Dayalan Punniyamoorthy Blog

Wednesday, May 13, 2026

Oracle Cloud EPM : Two Long-Awaited Pipeline Features That Change Everything!

 The Oracle Cloud EPM May 2026 (26.05) update is packed with meaningful enhancements — from the mandatory Groovy engine upgrade to the new Environment Backup capability. But for those of us who live and breathe Data Integration Pipelines, two features stand out as absolute game-changers that the EPM community has been requesting for a long time:

 


  1. Ability to Restart Pipelines from Failed Stages
  2. Ability to Control Timing within Pipeline Jobs (Wait Job Type)

 

These aren't just incremental improvements — they fundamentally change how we design, execute, and recover from pipeline failures in Oracle Cloud EPM. In this post, I'll break down both features in detail, explain why they matter, and show you exactly how to use them.

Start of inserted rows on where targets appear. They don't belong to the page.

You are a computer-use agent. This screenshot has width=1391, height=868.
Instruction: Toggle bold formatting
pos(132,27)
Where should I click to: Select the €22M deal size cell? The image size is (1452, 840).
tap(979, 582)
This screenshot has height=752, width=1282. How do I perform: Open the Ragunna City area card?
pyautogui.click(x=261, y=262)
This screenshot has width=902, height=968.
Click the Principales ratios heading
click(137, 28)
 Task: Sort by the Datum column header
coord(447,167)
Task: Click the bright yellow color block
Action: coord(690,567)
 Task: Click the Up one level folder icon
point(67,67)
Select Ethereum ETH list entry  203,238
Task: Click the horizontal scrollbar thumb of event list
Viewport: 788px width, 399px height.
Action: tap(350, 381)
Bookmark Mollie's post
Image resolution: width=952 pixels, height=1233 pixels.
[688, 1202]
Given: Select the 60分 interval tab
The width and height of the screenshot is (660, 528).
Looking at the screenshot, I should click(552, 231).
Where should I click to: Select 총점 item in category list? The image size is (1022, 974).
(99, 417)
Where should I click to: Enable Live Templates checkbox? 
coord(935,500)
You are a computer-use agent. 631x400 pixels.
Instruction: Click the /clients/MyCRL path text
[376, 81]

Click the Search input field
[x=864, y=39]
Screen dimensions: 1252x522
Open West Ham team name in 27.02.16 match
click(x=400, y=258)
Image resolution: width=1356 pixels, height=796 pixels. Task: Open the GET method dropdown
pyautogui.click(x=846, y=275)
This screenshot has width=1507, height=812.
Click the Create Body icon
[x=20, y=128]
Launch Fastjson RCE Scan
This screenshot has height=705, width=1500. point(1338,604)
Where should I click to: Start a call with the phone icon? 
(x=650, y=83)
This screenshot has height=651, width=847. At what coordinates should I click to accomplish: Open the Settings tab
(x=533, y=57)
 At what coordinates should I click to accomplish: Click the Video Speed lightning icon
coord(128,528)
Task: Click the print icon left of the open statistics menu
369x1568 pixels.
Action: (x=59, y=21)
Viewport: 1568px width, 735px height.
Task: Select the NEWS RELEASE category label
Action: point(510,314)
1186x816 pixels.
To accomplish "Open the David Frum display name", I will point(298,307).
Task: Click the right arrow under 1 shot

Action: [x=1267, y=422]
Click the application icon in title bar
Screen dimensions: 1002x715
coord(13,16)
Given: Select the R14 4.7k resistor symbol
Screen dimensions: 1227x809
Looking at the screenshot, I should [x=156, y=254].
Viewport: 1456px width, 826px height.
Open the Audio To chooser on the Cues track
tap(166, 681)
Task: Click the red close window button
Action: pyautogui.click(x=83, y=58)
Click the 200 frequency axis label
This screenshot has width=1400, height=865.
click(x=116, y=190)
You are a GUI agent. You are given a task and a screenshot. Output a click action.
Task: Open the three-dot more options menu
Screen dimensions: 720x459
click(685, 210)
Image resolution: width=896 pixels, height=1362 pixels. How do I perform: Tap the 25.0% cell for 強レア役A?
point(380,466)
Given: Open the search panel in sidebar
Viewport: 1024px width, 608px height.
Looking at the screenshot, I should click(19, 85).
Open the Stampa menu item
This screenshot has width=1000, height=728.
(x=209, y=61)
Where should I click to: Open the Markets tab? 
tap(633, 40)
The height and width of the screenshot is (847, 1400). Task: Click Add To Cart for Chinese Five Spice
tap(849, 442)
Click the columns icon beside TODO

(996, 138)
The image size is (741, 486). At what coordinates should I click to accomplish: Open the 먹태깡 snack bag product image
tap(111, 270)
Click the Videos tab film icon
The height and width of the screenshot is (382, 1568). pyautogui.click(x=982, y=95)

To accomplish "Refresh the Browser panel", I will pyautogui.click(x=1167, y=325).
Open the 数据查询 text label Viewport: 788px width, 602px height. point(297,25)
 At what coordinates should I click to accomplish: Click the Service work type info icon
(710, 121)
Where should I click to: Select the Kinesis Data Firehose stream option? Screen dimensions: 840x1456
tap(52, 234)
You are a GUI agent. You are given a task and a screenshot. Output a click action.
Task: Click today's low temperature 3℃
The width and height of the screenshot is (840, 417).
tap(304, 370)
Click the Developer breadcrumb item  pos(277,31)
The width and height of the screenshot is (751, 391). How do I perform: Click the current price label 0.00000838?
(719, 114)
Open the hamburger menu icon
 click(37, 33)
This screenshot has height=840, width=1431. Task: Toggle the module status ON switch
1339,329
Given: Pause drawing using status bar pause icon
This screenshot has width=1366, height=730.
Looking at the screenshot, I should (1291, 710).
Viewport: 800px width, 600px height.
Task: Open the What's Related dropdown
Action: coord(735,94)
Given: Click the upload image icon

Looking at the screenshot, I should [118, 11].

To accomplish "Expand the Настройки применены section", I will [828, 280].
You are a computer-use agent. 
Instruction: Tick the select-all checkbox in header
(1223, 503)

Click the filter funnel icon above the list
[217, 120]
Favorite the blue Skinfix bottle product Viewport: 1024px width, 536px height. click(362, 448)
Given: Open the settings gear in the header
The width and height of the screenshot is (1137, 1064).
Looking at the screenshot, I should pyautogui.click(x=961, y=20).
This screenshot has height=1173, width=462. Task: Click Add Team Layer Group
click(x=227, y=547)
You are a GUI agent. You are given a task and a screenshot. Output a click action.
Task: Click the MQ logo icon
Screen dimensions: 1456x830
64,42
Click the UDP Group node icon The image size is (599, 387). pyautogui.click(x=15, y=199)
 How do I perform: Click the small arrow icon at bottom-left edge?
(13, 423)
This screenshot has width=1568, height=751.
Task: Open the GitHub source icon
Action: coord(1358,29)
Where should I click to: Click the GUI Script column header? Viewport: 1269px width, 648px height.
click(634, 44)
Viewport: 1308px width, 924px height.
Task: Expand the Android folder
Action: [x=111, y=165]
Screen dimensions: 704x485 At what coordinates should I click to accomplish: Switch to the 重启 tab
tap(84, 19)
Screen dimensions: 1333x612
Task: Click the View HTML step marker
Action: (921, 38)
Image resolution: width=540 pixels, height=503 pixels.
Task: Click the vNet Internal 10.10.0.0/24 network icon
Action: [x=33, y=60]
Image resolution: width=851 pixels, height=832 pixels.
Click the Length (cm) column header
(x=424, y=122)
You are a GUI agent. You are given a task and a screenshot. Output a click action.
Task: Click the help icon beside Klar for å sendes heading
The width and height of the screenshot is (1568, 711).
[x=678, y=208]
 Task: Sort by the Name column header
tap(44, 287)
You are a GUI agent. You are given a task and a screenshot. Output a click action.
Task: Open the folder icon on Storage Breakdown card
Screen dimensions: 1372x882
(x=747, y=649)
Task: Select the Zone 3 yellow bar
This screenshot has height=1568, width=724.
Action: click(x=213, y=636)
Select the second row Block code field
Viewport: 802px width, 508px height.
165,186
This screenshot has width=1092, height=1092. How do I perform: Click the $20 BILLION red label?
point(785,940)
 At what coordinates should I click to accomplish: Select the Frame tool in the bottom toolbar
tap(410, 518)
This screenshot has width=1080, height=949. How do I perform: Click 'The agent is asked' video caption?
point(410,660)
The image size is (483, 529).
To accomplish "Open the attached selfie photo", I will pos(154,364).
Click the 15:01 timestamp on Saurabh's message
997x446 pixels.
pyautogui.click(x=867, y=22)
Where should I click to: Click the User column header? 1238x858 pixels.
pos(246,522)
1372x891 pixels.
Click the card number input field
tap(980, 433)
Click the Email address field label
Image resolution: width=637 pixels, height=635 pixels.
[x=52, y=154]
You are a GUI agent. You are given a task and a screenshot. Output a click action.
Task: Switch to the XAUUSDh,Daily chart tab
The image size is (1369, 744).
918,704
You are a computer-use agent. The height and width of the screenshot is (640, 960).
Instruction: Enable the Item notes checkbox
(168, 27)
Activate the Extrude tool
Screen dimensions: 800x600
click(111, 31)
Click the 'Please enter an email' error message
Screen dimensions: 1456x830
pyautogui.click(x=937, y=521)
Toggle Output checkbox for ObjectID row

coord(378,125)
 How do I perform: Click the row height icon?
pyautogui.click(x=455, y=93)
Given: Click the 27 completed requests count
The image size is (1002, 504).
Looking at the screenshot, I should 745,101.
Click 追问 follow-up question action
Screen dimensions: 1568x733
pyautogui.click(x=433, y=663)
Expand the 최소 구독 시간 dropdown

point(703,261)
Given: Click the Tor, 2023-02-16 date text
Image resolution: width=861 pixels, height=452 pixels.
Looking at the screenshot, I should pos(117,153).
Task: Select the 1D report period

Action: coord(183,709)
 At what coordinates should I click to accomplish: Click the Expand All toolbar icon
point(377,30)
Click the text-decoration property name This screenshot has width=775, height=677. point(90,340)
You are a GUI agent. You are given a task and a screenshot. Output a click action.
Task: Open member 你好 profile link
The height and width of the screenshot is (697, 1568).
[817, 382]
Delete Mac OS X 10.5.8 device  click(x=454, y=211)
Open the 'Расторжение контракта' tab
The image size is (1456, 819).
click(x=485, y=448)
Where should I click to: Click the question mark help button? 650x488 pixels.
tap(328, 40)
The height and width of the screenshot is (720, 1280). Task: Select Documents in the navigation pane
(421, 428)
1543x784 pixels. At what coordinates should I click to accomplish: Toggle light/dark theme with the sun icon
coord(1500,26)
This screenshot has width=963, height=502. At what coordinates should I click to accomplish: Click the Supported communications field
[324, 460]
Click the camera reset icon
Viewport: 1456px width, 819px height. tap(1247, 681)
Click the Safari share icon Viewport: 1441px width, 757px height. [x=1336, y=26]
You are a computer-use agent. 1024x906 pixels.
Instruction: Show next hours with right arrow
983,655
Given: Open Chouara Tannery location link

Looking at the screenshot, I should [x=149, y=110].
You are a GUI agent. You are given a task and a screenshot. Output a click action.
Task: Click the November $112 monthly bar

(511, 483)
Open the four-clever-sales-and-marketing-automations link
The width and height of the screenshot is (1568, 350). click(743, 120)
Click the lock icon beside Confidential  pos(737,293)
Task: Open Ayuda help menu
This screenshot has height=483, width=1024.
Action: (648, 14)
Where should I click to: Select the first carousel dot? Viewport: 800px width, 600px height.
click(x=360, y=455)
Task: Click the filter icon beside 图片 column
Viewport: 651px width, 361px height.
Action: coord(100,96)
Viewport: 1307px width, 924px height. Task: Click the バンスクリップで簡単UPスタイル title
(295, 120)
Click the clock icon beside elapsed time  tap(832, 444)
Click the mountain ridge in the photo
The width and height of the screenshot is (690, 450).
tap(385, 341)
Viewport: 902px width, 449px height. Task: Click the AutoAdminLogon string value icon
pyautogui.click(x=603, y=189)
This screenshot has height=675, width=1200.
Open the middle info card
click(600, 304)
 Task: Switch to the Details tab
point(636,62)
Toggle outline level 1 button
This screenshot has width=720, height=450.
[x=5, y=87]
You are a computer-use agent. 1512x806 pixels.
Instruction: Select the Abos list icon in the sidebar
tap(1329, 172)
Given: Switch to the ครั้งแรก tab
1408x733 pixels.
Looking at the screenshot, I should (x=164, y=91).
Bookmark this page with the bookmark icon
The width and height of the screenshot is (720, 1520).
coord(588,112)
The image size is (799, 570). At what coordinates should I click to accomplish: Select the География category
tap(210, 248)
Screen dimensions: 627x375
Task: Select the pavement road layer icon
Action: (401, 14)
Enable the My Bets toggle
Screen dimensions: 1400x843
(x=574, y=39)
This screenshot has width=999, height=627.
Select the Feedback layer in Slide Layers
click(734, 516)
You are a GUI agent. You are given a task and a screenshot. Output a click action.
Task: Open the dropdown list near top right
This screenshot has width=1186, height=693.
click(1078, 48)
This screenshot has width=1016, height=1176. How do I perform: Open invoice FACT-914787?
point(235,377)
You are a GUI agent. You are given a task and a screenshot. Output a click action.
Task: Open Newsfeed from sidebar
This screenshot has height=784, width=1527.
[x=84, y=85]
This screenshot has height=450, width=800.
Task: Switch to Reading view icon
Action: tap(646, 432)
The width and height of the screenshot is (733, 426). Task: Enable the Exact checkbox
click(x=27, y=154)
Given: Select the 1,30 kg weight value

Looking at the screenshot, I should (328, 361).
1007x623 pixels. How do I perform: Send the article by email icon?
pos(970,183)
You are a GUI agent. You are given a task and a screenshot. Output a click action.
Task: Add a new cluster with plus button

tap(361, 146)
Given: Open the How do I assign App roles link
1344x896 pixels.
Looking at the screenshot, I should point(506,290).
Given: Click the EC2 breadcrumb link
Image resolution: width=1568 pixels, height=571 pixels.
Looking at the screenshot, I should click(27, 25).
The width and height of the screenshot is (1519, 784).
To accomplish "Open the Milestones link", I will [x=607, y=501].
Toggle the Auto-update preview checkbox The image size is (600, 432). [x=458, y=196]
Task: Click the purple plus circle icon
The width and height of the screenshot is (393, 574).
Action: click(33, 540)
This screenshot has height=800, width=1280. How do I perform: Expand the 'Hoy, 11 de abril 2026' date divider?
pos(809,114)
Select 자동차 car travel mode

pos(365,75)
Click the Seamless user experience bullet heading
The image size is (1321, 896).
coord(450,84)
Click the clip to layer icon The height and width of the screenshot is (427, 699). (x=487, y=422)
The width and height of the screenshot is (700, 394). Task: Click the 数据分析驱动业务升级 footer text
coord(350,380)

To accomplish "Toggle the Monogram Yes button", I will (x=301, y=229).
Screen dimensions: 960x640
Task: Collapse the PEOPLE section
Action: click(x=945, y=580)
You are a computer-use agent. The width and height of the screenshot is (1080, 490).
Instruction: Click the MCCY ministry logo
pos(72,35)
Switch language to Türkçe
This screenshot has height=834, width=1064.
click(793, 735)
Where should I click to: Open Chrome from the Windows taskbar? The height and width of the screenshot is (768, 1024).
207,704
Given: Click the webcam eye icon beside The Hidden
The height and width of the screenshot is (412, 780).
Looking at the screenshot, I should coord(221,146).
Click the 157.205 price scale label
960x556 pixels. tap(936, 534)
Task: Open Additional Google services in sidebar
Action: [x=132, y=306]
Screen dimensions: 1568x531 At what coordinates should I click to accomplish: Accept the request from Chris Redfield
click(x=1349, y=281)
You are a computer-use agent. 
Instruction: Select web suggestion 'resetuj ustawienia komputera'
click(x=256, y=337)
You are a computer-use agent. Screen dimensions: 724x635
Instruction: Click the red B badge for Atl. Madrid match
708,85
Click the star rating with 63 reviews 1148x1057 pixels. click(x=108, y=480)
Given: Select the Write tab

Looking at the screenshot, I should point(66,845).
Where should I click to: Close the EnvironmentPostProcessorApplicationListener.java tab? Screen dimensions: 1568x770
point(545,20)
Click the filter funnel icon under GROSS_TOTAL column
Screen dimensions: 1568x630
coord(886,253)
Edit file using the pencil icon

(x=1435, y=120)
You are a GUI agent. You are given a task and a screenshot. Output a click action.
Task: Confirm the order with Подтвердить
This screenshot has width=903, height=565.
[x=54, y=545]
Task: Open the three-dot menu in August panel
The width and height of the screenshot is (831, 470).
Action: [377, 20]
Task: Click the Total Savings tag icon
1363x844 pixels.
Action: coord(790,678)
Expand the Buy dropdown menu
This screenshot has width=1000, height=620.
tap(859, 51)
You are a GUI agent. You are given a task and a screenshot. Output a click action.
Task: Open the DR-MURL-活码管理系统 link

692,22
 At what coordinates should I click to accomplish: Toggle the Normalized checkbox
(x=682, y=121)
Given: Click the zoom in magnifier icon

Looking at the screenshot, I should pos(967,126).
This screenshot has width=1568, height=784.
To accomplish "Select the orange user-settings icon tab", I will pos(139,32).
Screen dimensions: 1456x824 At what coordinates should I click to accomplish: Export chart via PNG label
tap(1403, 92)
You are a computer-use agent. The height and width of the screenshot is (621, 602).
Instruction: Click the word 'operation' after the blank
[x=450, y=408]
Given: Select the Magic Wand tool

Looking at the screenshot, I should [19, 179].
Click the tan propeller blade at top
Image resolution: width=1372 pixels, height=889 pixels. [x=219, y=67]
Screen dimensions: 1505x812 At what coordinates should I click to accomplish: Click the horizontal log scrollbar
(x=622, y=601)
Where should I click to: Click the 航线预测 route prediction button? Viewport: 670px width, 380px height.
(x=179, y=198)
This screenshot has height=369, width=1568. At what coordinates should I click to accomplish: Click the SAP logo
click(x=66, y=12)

Applies to: Planning, Financial Consolidation and Close (FCCS), FreeForm, Tax Reporting, Account Reconciliation, Enterprise Profitability and Cost Management (EPCM), and Profitability and Cost Management (PCM).

 

 Feature 1: Restart Pipelines from Failed Stages

Oracle Doc Reference: Ability to Restart Pipelines from Failed Stages

The Problem We've All Faced

If you've ever managed a complex data integration pipeline in Oracle Cloud EPM — especially during month-end close — you know the pain. A pipeline with 15+ stages runs for 45 minutes, and then fails at Stage 12 due to a transient network timeout or a substitution variable mismatch. What happened before this update?

 

You had to rerun the entire pipeline from Stage 1.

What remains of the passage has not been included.